A former BWIA air hostess who had gone through a wide range of air mishaps, Nicha told SEARCHLIGHT that she knew that time was of the essence if the airplane had in fact experienced difficulties.

She called an official of SVG Air and told him that her son was missing on one of their planes and she was dismissed as an over-protective mother; her son was a grown man.

That same official called back around 8:30 pm to confirm that something was wrong; the plane was in fact missing and the pilot, Dominic, the son-in-law of one of the owners also could not be found.

“I might have lost my son,” a fuming Nicha said, “but this will not die so, questions have to be answered.”

“Why did it take two and a half hours before they realized that the plane did not land?

“Why didn’t the Air Traffic Controllers know that it did not land?” she screamed.

She recalled telephoning the leader of the Opposition, Arhnim Eustace, to ask him for the Prime Minister’s after hours telephone number so she could ask him to help speed up things.

To her shock and horror, Eustace said he did not know the number.

She said that she couldn’t understand how the Opposition leader of a country would not have access to the Prime Minister.

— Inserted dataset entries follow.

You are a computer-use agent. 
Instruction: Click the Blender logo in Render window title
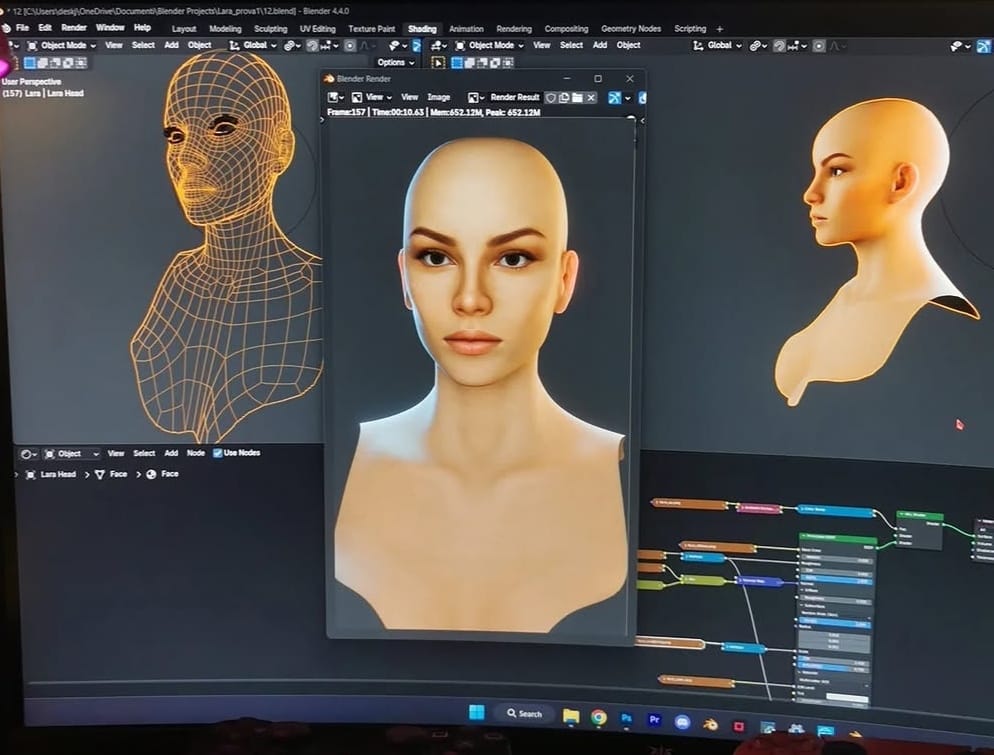click(329, 79)
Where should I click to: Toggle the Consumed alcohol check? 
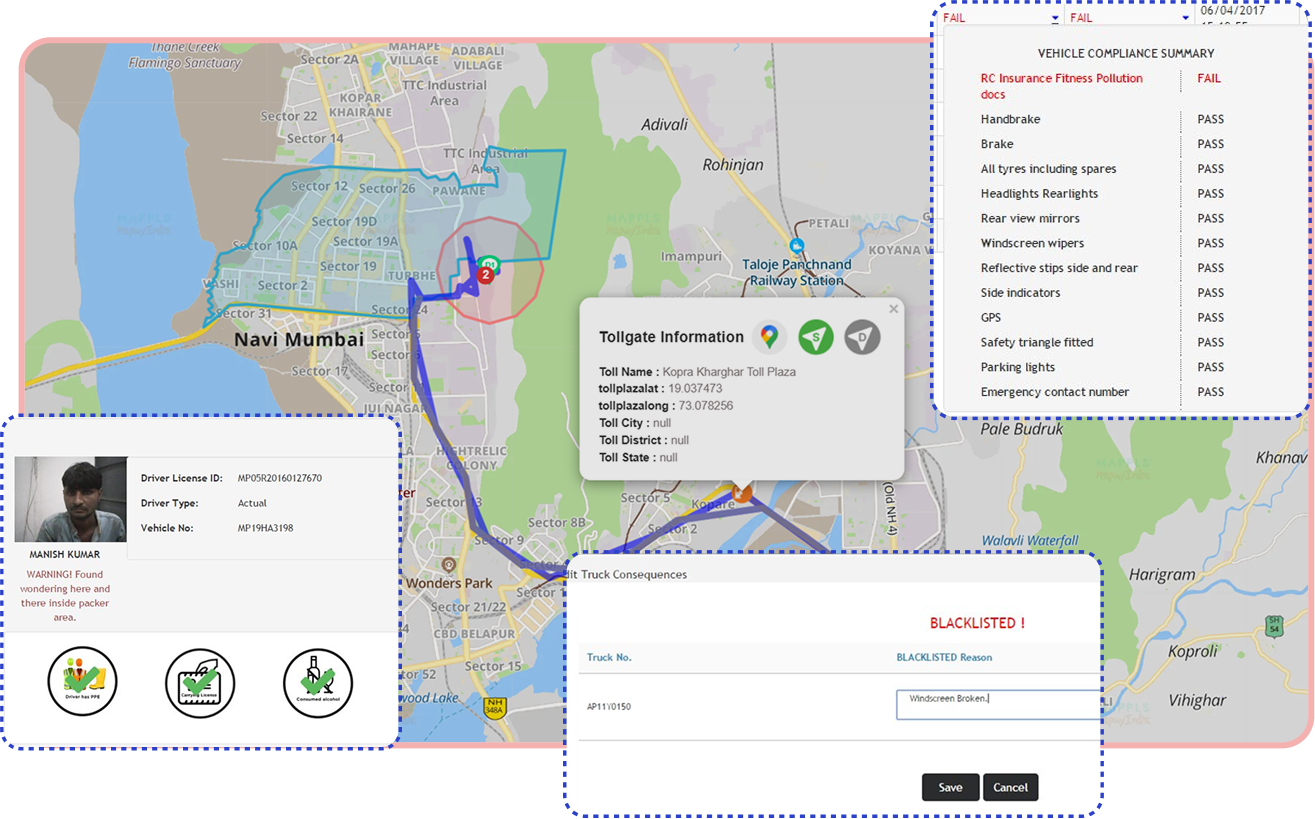tap(318, 682)
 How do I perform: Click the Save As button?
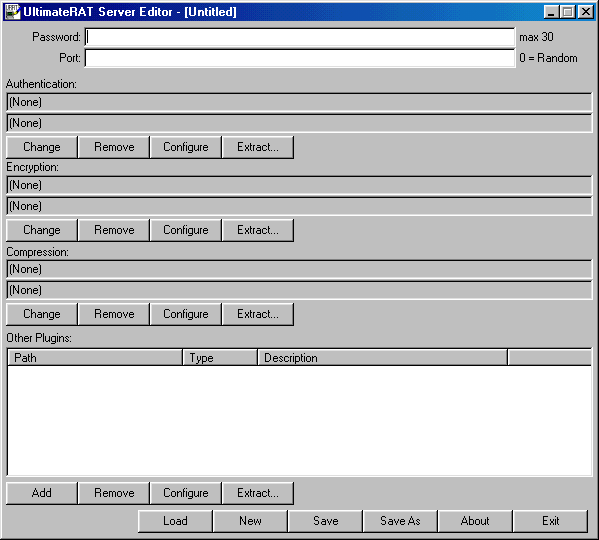click(x=400, y=521)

She thought that such protocol would be a given..

(Photo Right: Althea Davis, Rasheed’s fiancee stares sadly at her ring box, she is still hoping that she would be walking down the aisle on January 6 with her man, despite all the odds.)

Meanwhile Althea, two months pregnant, stopped short of making a threat to anyone who would have dared to refer to her fiancé in the past tense.

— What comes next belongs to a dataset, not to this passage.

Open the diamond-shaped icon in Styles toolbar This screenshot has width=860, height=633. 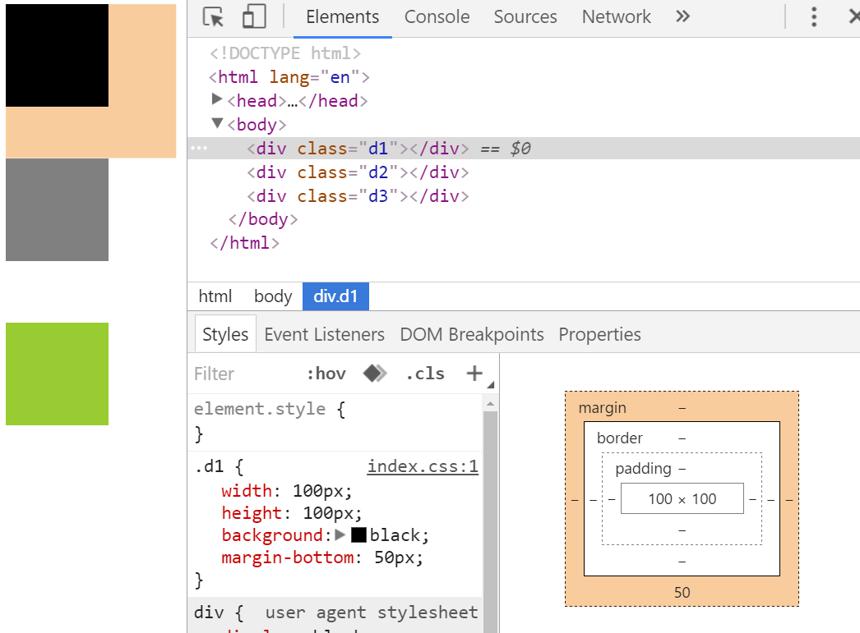click(375, 374)
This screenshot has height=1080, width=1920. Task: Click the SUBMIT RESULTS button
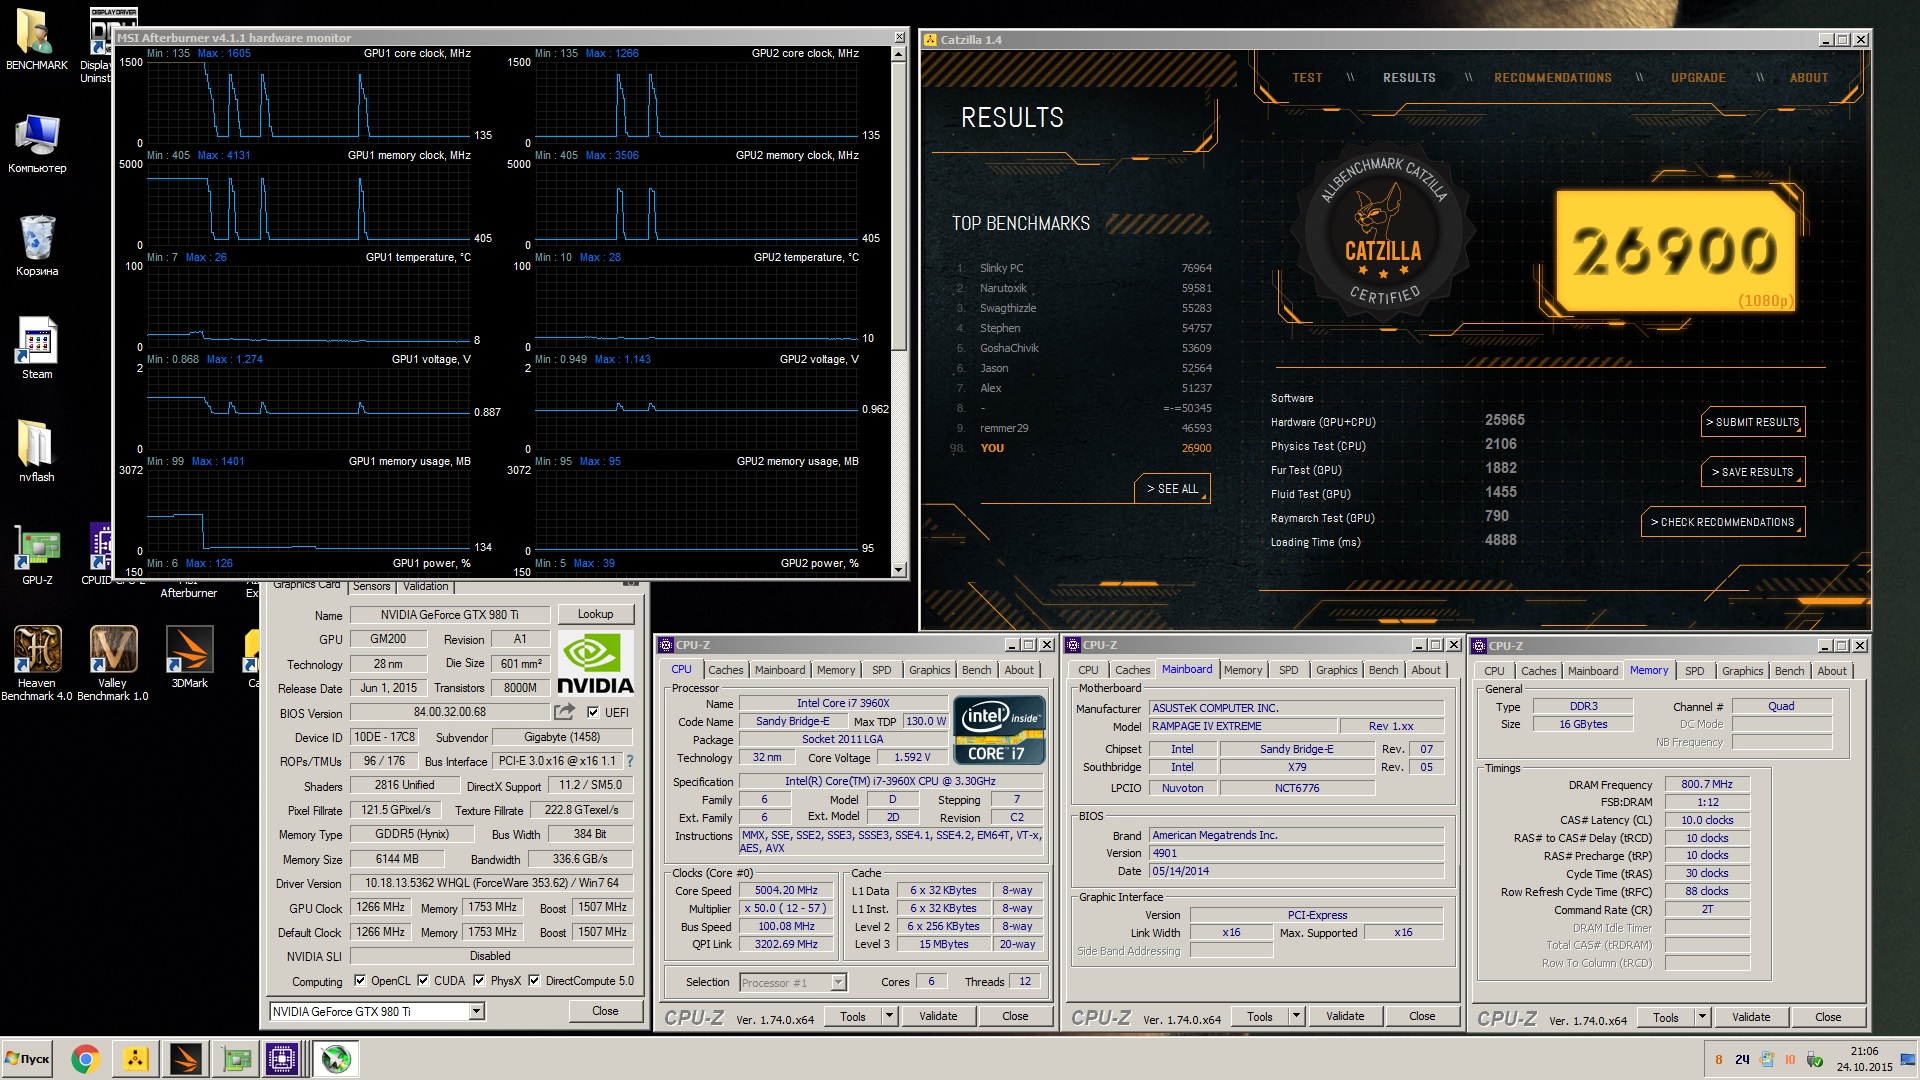[1752, 422]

“I can’t deal with that, I can’t think that way,” Althea mumbled as she fidgeted with her engagement ring box.

She said that so far, everything that she had prayed for, she got, except for the one time her dog died. Now she wonders, cautiously, not wanting to upset the Man upstairs whether “God failed me this time”.

She promised God that she would not ask for anything else if he would bring him back.

She looked forward to the 100 guests, turquoise, gold and blue themed wedding and said that she can’t wait to walk down the aisle to formalize her union with Rasheed

Then there is the expected June 11, 2007 birth of their unborn child, so Althea asked angrily “if it was a LIAT or Caribbean Star plane would it have been ignored like that? Isn’t Rasheed and that pilot people too?” she asked.

“I can’t sleep properly, Monday night was the worse,” she said.

As she battled with all the “what ifs” and the “perhaps'” she said that Rasheed was looking for work in St Vincent in anticipation of their marriage and the birth of their child.

“He didn’t want us to be apart so it was either I go down to Canouan or for him to come up here, so he was checking out the options.”

Althea remembers that Rasheed was her best medicine – he made her laugh – and he was an excellent cook.

“He loved to cook and when he makes a barbeque it was the best,” Althea said.

With every phone call, they hoped that it will turn out like Tom Hanks in the movie “Cast Away”; that they will hear the good news that he had not died but was stranded on some desert island.